▸ Work to be completed: Pick every line from the data that holds the word "with".

[Supplied data — start]

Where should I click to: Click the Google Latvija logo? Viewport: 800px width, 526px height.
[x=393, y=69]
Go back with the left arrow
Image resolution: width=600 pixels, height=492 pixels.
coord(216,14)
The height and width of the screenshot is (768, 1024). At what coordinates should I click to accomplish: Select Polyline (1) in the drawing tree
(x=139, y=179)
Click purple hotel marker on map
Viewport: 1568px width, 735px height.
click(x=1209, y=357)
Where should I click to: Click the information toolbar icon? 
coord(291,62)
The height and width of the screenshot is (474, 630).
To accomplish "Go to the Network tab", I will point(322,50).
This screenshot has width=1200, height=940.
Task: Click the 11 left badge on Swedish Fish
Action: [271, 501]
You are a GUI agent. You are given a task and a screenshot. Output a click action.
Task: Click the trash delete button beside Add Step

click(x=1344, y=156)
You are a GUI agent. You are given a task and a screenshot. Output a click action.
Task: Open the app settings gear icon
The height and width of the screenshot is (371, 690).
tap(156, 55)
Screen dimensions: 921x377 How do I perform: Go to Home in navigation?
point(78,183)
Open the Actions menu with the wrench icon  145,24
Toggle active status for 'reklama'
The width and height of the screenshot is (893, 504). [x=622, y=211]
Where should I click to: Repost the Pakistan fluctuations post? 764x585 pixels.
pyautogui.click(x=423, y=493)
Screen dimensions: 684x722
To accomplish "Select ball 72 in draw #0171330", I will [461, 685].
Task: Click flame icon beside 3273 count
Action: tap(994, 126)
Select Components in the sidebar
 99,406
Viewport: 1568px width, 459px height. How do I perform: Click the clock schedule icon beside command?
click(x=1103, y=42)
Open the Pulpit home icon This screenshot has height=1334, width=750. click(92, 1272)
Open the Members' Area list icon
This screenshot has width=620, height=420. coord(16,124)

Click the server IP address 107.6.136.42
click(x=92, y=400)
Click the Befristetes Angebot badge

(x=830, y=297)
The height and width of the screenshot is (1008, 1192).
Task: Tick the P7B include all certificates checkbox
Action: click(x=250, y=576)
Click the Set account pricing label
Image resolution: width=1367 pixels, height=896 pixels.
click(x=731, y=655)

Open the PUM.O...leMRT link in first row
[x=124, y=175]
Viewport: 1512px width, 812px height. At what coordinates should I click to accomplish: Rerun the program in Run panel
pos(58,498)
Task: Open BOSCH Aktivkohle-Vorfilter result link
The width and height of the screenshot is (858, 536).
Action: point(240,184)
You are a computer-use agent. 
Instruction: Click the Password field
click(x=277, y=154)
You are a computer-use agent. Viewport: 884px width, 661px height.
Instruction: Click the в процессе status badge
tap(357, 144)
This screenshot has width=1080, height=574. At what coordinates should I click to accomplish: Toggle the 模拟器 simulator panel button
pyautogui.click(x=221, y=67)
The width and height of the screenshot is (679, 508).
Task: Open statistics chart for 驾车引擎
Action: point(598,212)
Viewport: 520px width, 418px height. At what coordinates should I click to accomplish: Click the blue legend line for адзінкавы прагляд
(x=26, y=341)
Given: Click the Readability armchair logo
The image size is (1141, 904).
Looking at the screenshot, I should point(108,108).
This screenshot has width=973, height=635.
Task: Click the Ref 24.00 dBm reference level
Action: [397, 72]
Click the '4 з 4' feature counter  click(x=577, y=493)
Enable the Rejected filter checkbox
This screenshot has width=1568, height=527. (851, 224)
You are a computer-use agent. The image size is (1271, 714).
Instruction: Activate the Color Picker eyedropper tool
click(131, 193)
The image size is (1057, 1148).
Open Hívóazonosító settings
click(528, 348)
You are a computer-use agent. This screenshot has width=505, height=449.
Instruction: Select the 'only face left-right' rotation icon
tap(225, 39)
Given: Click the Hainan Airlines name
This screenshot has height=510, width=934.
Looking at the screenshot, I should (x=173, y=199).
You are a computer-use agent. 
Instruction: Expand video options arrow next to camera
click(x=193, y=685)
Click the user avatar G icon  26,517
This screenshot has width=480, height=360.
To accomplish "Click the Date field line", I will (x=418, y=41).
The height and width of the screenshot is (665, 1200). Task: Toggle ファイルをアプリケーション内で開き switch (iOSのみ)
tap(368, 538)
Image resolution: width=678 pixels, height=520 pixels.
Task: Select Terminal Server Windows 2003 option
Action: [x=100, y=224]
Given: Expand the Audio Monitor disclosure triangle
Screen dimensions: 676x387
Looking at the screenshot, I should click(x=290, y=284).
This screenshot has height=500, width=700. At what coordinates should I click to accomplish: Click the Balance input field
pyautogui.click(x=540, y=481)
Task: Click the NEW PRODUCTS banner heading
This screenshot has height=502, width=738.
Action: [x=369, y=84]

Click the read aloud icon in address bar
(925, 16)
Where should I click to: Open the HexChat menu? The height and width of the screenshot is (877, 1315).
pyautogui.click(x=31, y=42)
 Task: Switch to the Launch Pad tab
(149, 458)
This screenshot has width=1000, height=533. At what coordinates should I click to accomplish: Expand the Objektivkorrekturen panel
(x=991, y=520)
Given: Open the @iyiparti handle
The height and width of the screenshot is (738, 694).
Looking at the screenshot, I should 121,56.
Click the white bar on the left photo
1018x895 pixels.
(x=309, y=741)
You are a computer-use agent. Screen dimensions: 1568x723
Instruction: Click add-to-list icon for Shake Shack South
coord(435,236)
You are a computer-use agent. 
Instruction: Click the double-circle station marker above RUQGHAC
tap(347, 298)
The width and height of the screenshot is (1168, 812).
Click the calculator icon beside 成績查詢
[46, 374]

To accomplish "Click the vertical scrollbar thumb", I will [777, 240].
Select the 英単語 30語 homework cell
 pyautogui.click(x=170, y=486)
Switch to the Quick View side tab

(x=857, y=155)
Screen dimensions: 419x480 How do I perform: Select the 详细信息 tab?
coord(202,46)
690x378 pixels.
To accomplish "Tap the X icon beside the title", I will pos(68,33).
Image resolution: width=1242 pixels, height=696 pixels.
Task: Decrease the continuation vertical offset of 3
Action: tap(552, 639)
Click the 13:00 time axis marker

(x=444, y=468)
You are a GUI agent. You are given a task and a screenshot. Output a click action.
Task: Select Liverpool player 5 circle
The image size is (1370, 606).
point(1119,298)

[Supplied data — finish]

▸ Output below:
Go back with the left arrow
Open the Actions menu with the wrench icon  145,24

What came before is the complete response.